Skyline profit slips $4 million
Skyline Enterprises has reported an annual net profit of $16.6 million down from $20.3m, hit by written off goodwill related to the acquisition of Christchurch Casinos.
Late last year Skyline Enterprises announced it had bought the half of Christchurch Casino it did not already own for $80m from co-owner SkyCity Entertainment.
The tourism and casino-based company today announced a profit before tax of $34.7m for the year to March 31, up from $29m in the 2012 financial year.
After taking into account a property revaluation of $0.7m, goodwill written off of $11.3m and tax of $7.5m the profit to shareholders was $16.6m.
The Queenstown-based group declared a dividend of 37c a share, up from 34c in the previous financial year.
Skyline chairman Ken Matthews said in a statement that patronage at the Christchurch Casino had not been restored to pre-earthquake levels although the trend was improving.
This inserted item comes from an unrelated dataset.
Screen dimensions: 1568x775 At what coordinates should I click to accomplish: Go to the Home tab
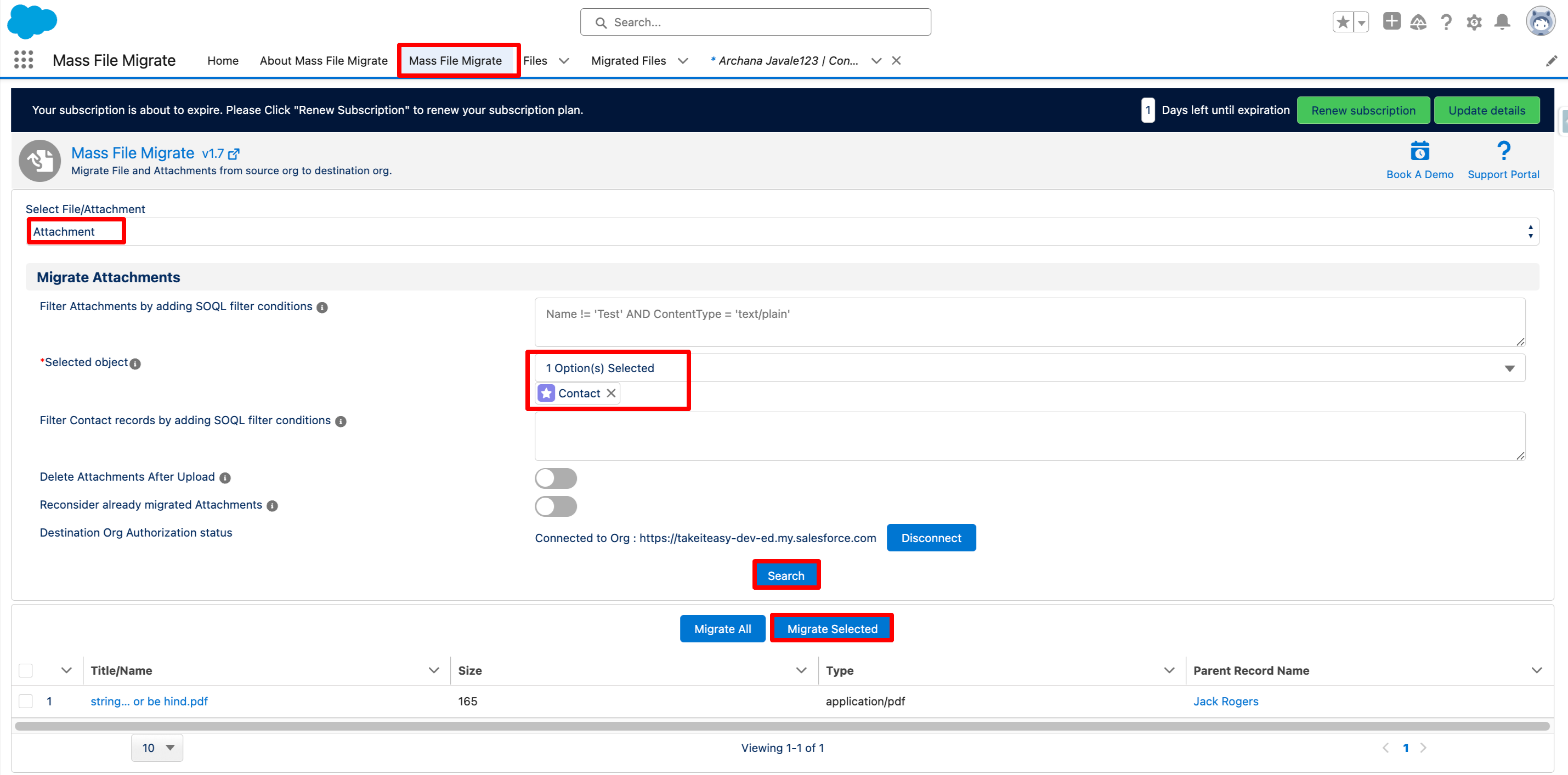coord(223,61)
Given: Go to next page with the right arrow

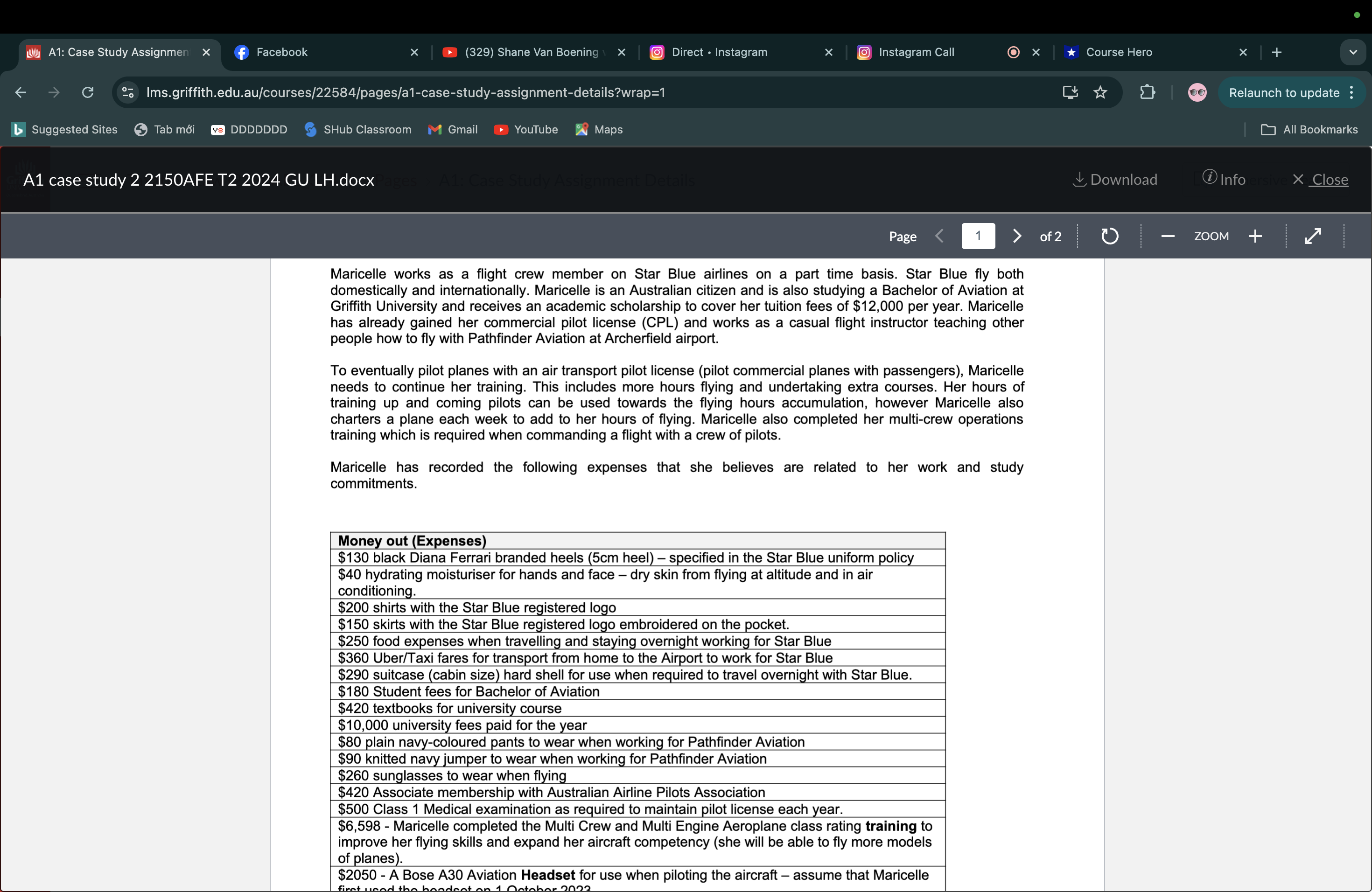Looking at the screenshot, I should (1017, 236).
"Dining numbers in the Grand Cafe are on the increase and the extent of new commercial activity along Victoria St is an encouraging sign as the inner city moves into rebuild mode," Matthews said.
"A resource consent to establish a functions facility within the casino's ground-level parking has been granted by council and it is anticipated that construction will be able to commence in October once a building consent has been issued."
In Queenstown, the Skyline gondola properties had experienced strong trading conditions throughout the year with gondola numbers just reaching an all-time high. Total revenue from all sources increased by 15 per cent over the preceding year with dining and luge activity in particular helping.
Matthews said there was finally momentum on the establishment of a new luge operation at the Canada Olympic Park in Alberta. "After some frustrating delays the luge at Calgary in Alberta is finally open ...
"Numerous issues pertaining to the site and unrelated to the luge development thwarted any attempt at an earlier opening."
A planning application for an already announced luge to be built in the South Korean coastal city of Tongyeong was proving to "be quite arduous and it is becoming clear that the process will take longer than anticipated".